Cancer claims millions of lives every year and researchers are racing to find effective treatments. However, no two cancers are the same, and drugs that are effective for one patient may not work for another.
A reason is that tumors contain millions of cells which all have slightly different characteristics. Understanding the subtle differences between cancer cells could shed light on how they evolve and reveal which treatment is most likely to be effective.
In 2013, Lih Feng Cheow and his colleagues from the A*STAR Institute of Molecular and Cell Biology developed a method for identifying some of these differences, by measuring a cell signature called DNA methylation in single cells.
After writing new scripts for a system which is already used commercially to sequence DNA, Cheow and his team have automated their method to run on microchips that can treat and analyse 96 cells at the same time1. They also expanded the method to measure even more cellular detail — DNA mutation and gene expression — concurrently.
The team tested their method to better understand a type of lung cancer called adenocarcinoma.
Using their technique, they could distinguish previously undiscovered signatures.
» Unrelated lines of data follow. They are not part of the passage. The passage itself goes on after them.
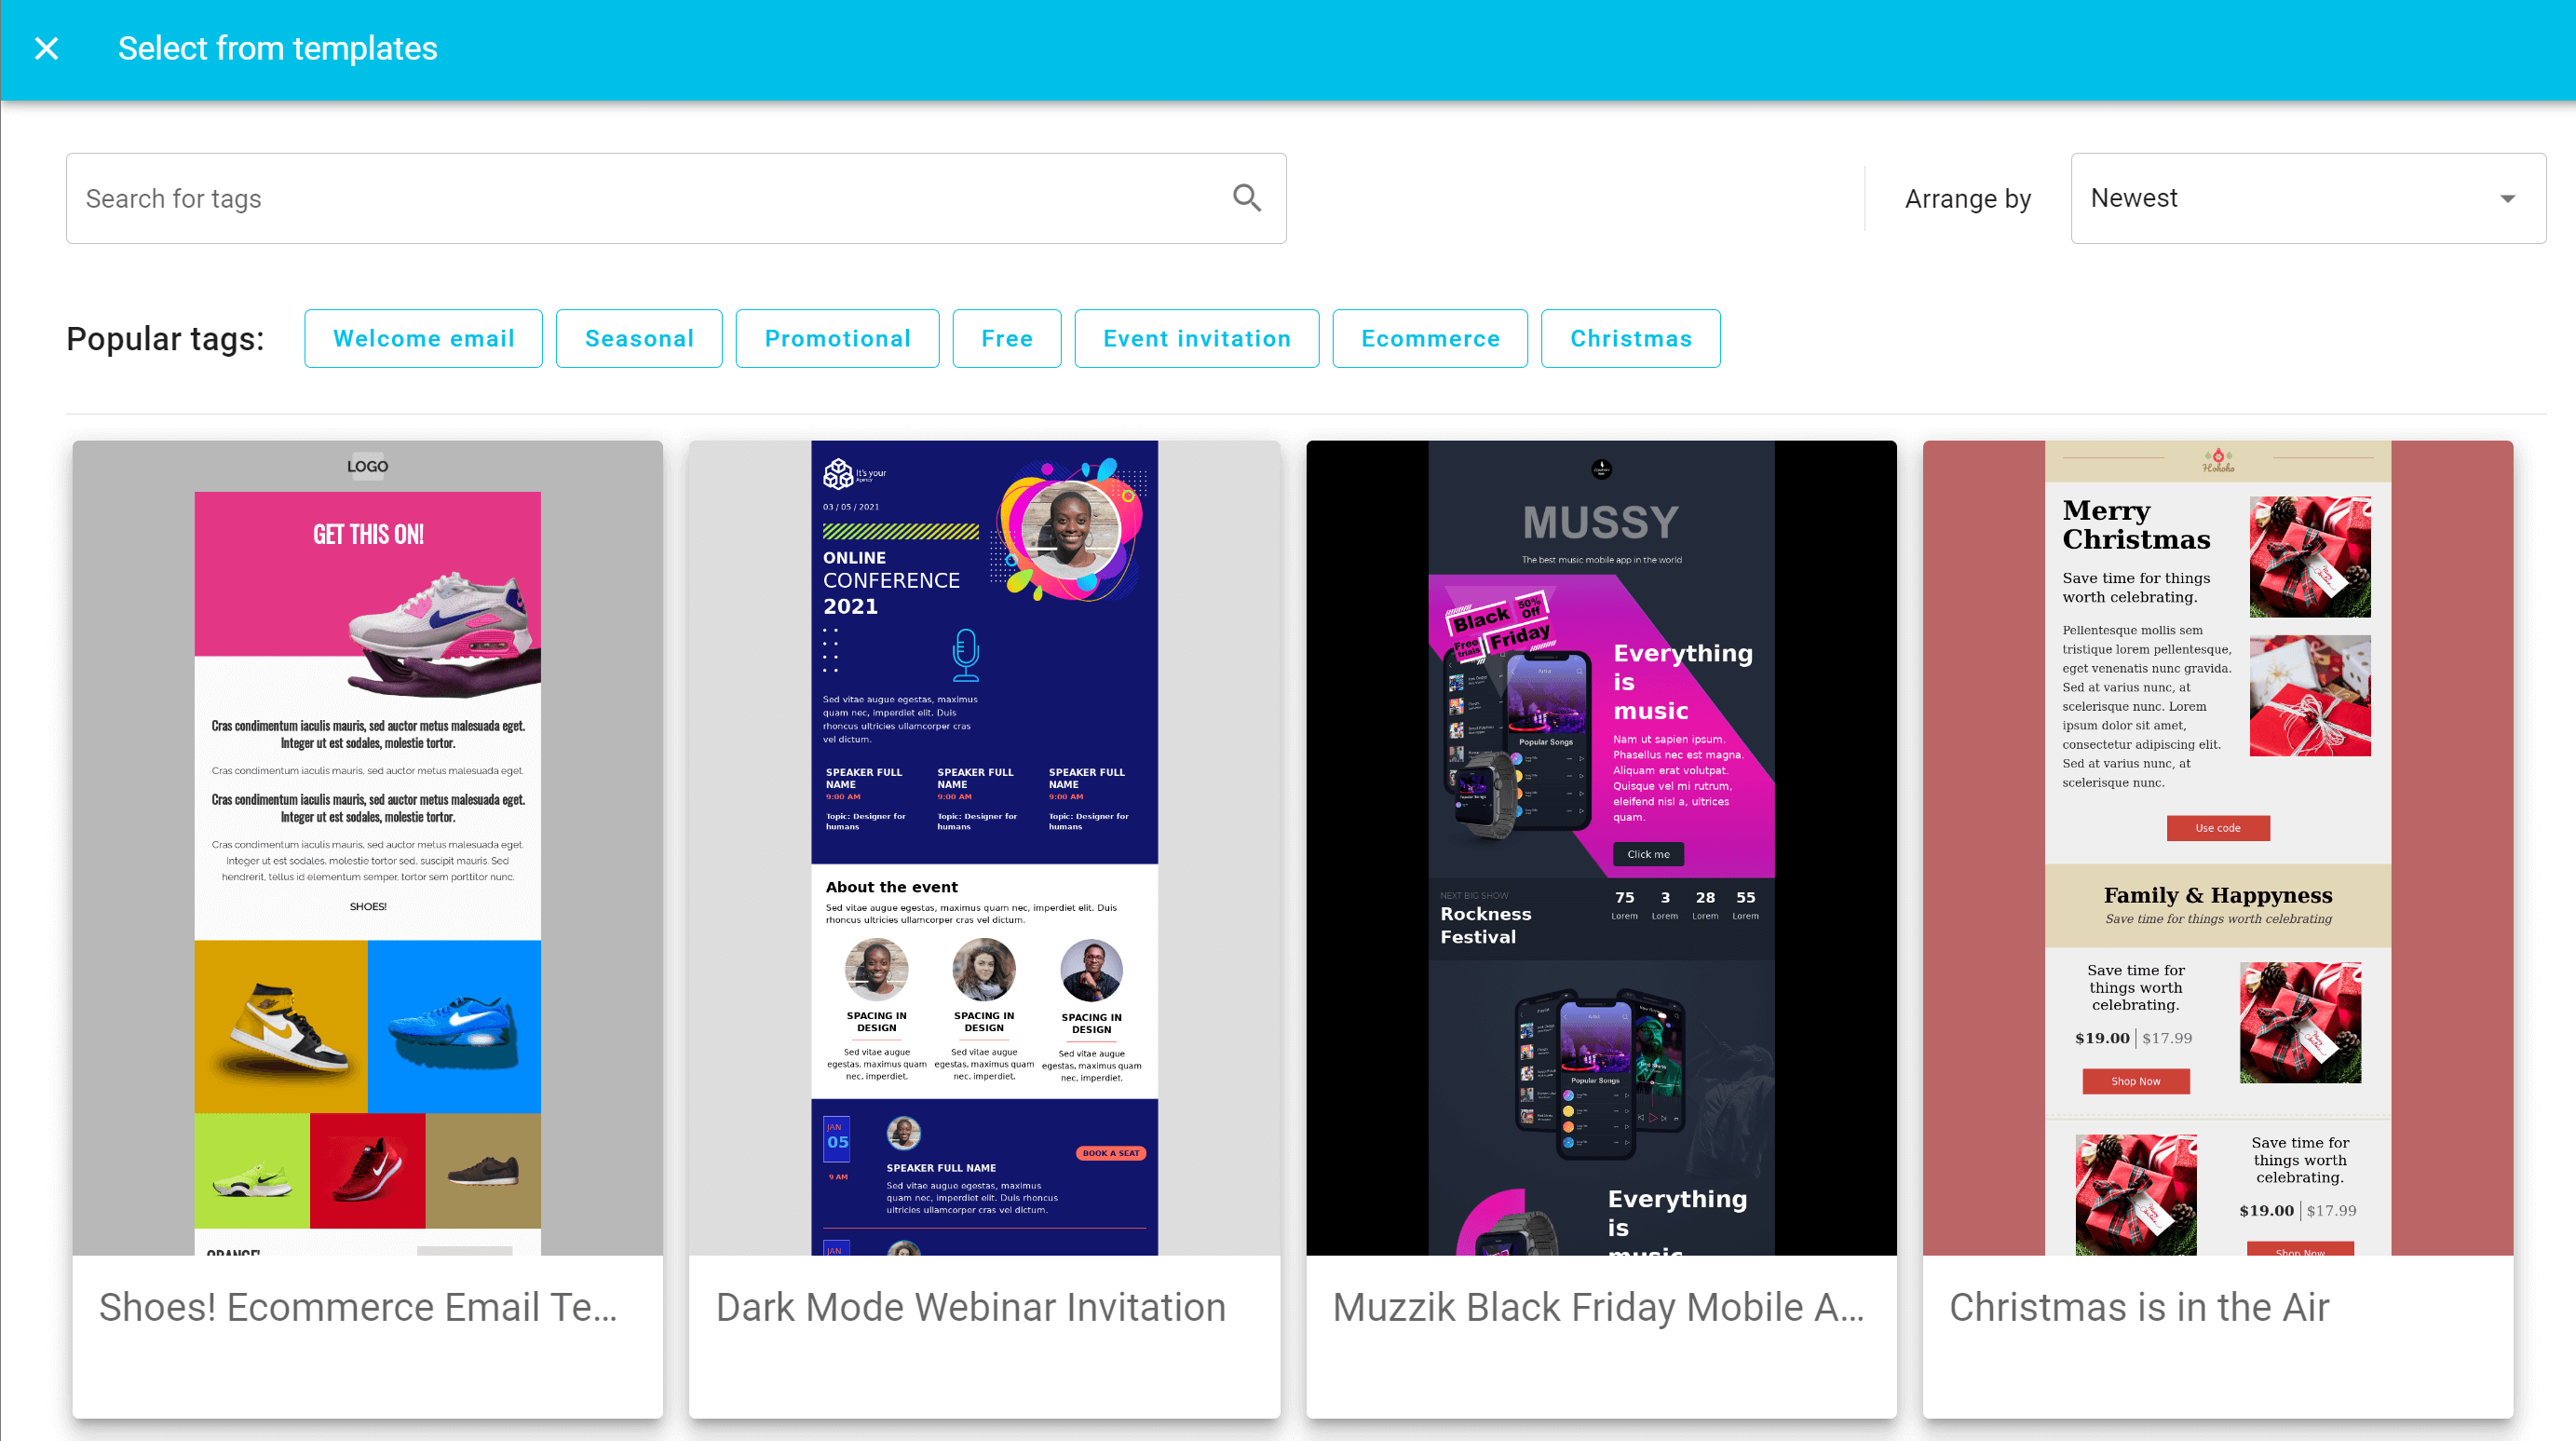
Task: Select the 'Welcome email' tag filter
Action: click(x=423, y=338)
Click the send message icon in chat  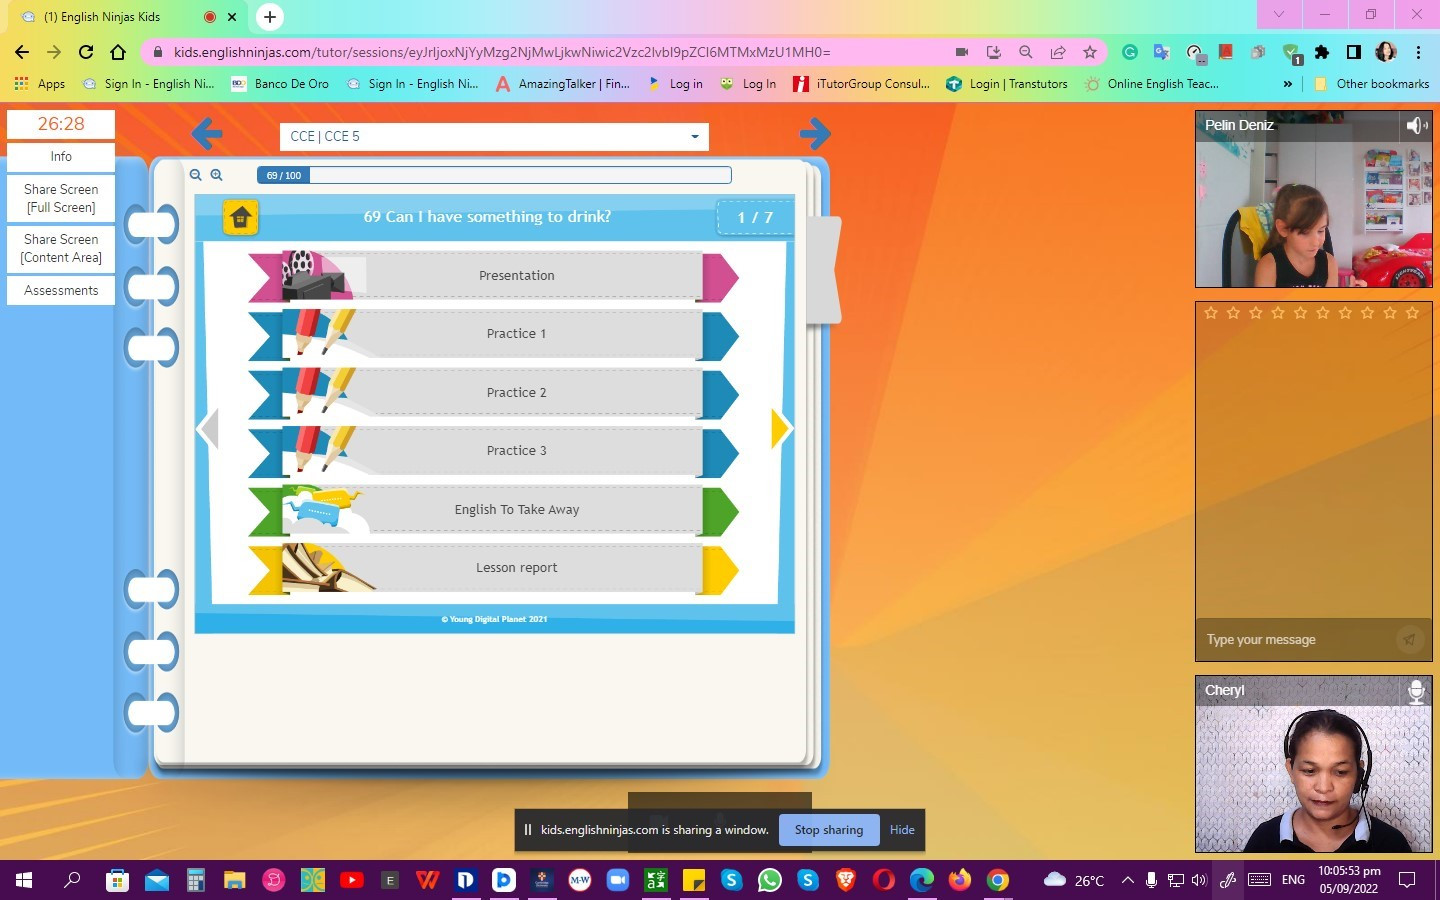1409,640
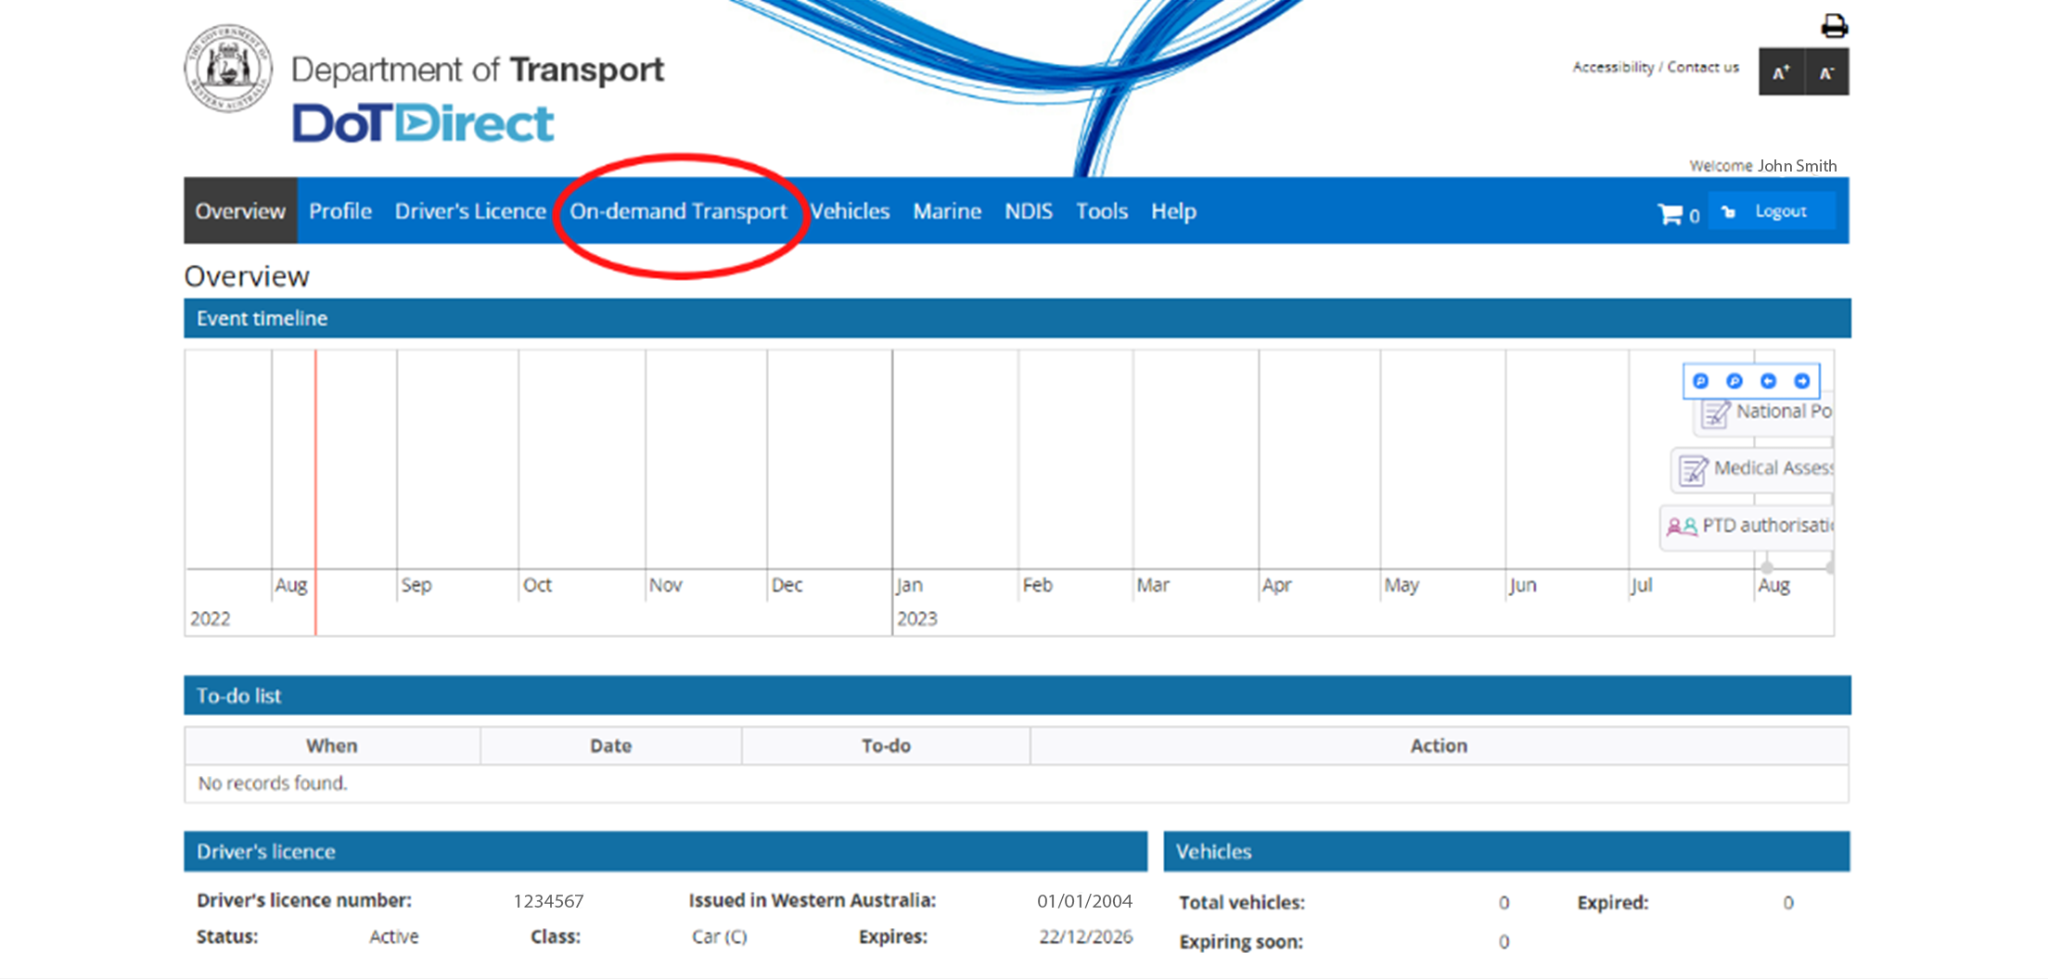Zoom out on the event timeline
Image resolution: width=2048 pixels, height=979 pixels.
tap(1734, 381)
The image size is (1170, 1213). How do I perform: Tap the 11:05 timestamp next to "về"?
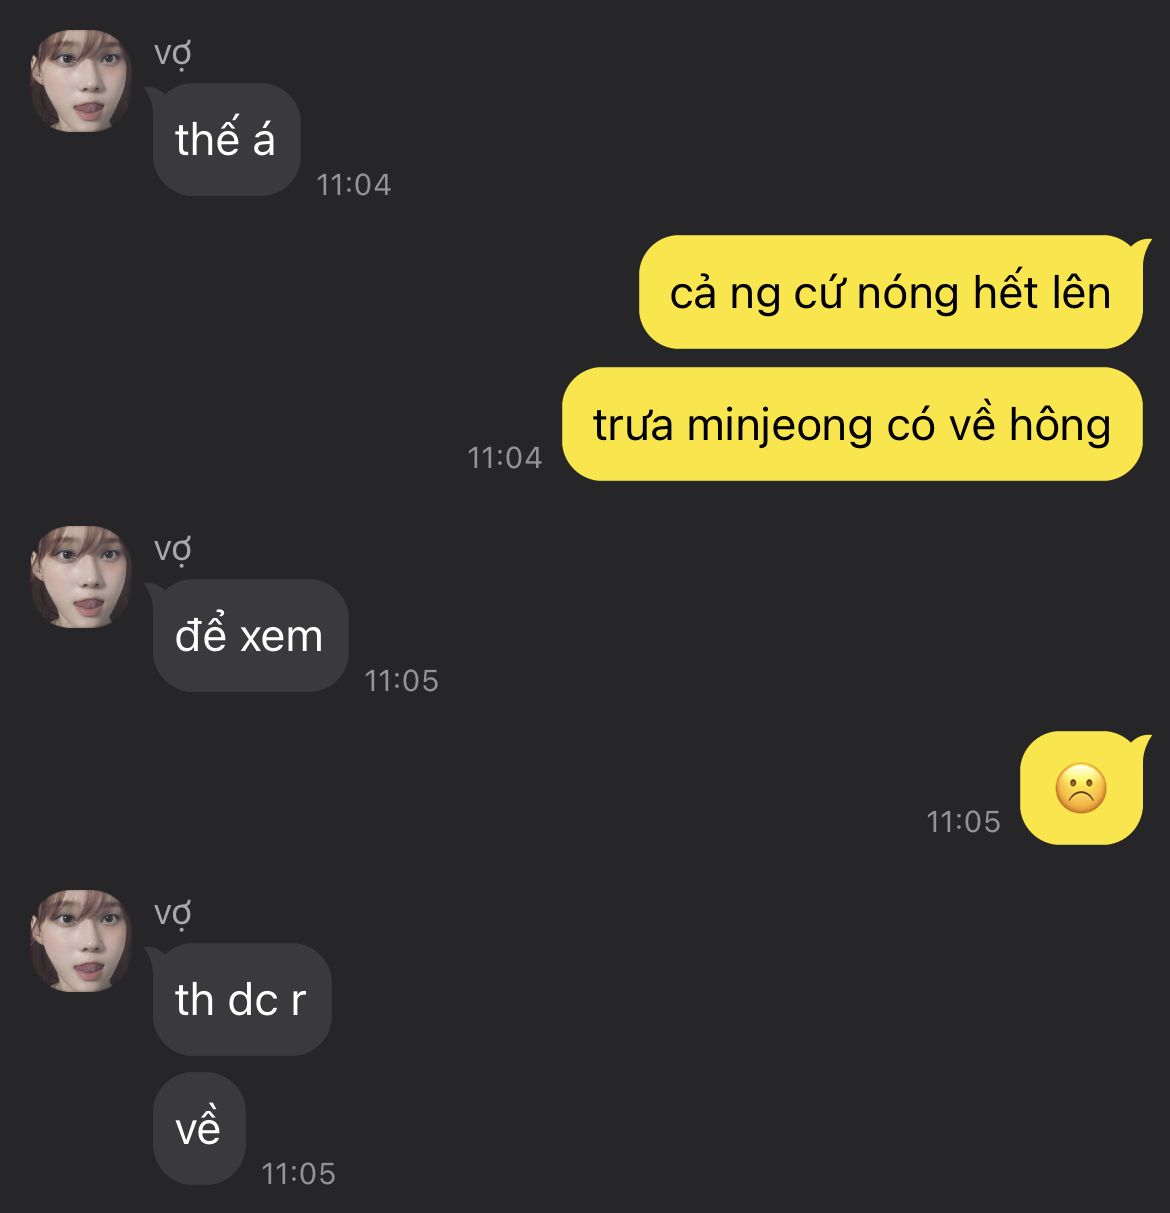[x=299, y=1173]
They found that the subset of cells in the population that carried a key cancer mutation exhibited distinct patterns of DNA methylation.
The benefit of this method is that it is user-friendly, says Cheow. “We reengineered a commercial system so that anyone can just get this off the shelf.” After demonstrating the method works, Cheow says, “we’re now working with clinicians to look at the profiles of different cancer cells and to look at drug resistance.”
Cheow believes his method may also find use in clinical laboratories, where it could be used to screen embryos and increase the success rates of in vitro fertilization procedures.
“We want anyone to have easy access to this method and to do great science with it,” he says.